Verdict: Leinster semi-finalists.
Manager: Malachy O’Rourke (50%)
The league could not have gone much better but now, as rehearsals close and show time nears, there is the sense that things could not be going much worse.
Conor McManus will miss at least their championship opener, Kieran Hughes has picked up an annoying hand injury, and Owen Lennon is also a major doubt.
There is more to Monaghan than McManus but they are most likely playing Tyrone, and the scale of that task would be daunting enough with all hands on deck.
The silver lining is that they are good and determined enough to make that game an epic tussle regardless of the personnel available, and to rebound should defeat to Mickey Harte’s team prove their lot yet again.
Verdict: Ulster and All-Ireland quarter-finalists.
Manager: John Evans (17%)
Evans and Roscommon are at the point where the promise of underage and now league success must be translated into championship results.
In their favour is a strong defensive spine and attacking options, even if these are offset by a weak midfield.
Success this year should include comfortably dealing with fired-up Leitrim, living with Mayo for 40 or more minutes, and reaping a meaningful qualifier win or two.

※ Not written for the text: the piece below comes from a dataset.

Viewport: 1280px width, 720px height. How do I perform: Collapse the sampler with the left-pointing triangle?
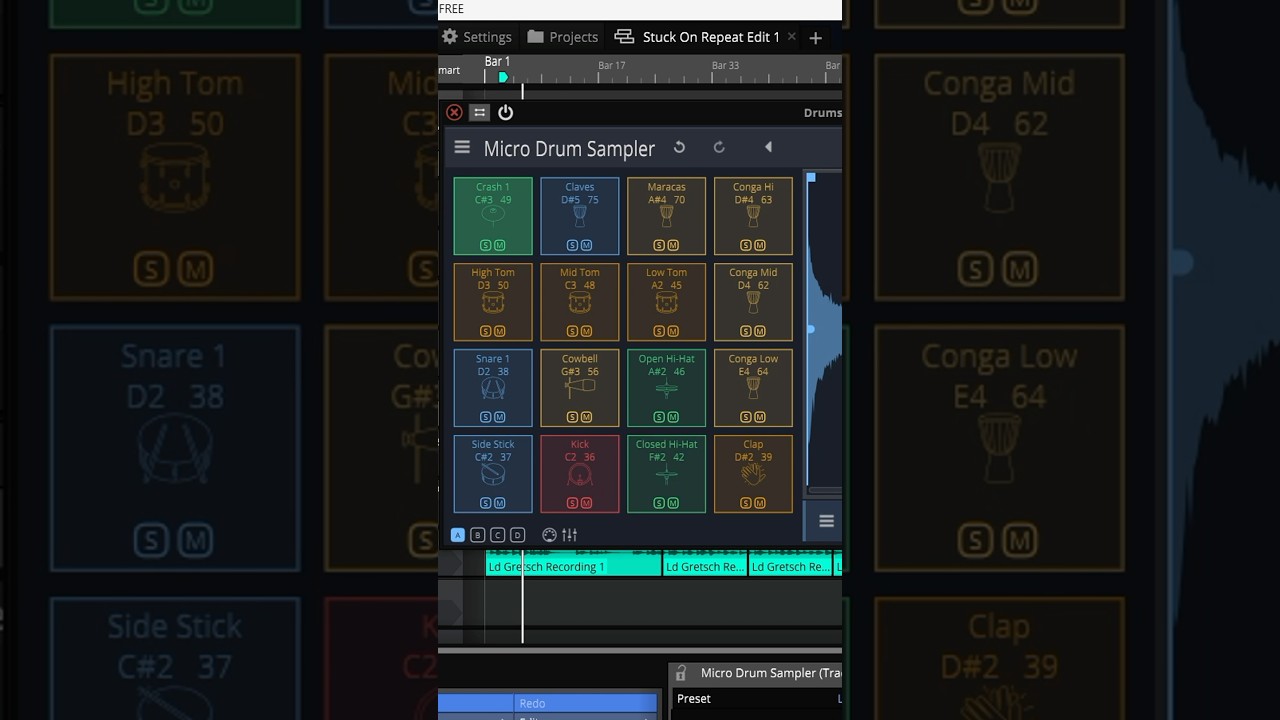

Failure will lead to fresh doubts about their manager, league title or not.
Verdict: Connacht semi-finalists.
Manager: Mickey Harte (74%)
An inconsistent spring campaign and a path to Ulster glory that consists of Down, Monaghan and probably Cavan and Donegal or Derry means that uncertainty again surrounds the Red Hands.
But do not forget that only the top teams have dumped them from the championship in recent seasons (Mayo, Dublin, Kerry) and that last year included convincing and hard-earned wins against three teams just below the elite (Kildare, Monaghan, Meath).
Any improvement on that must be based on the hope that young forwards such as Ronan O’Neill and Kyle Coney supplying the sort of cutting edge that only Darren McCurry hinted at in 2013. There were glimpses in the league, not least in Coney’s display against Cork, that suggest this is a realistic ambition, and therefore Tyrone can negotiate the toughest route through the toughest province.
Verdict: Ulster champions, All-Ireland semi-finalists.
Manager: Paul Bealin (38%)
If Pat Flanagan was ditched because excellent league results were accompanied by below-average returns in championship, then how will Paul Bealin be viewed if his team fails in both competitions?
Those circumstances mean defeat to Louth this Saturday would be a disaster. But Westmeath are good enough to win that game, particularly as they have shown signs in recent challenge games that seven hammerings in the league has not damaged their self-belief beyond repair.
With a win under their belts, they would be a danger to Kildare in the quarter-finals, but another underwhelming summer is a more likely outcome than glory. That would prompt the obvious question of why they traded a competent manager for one with an unimpressive record.
Verdict: Leinster quarter-finalists.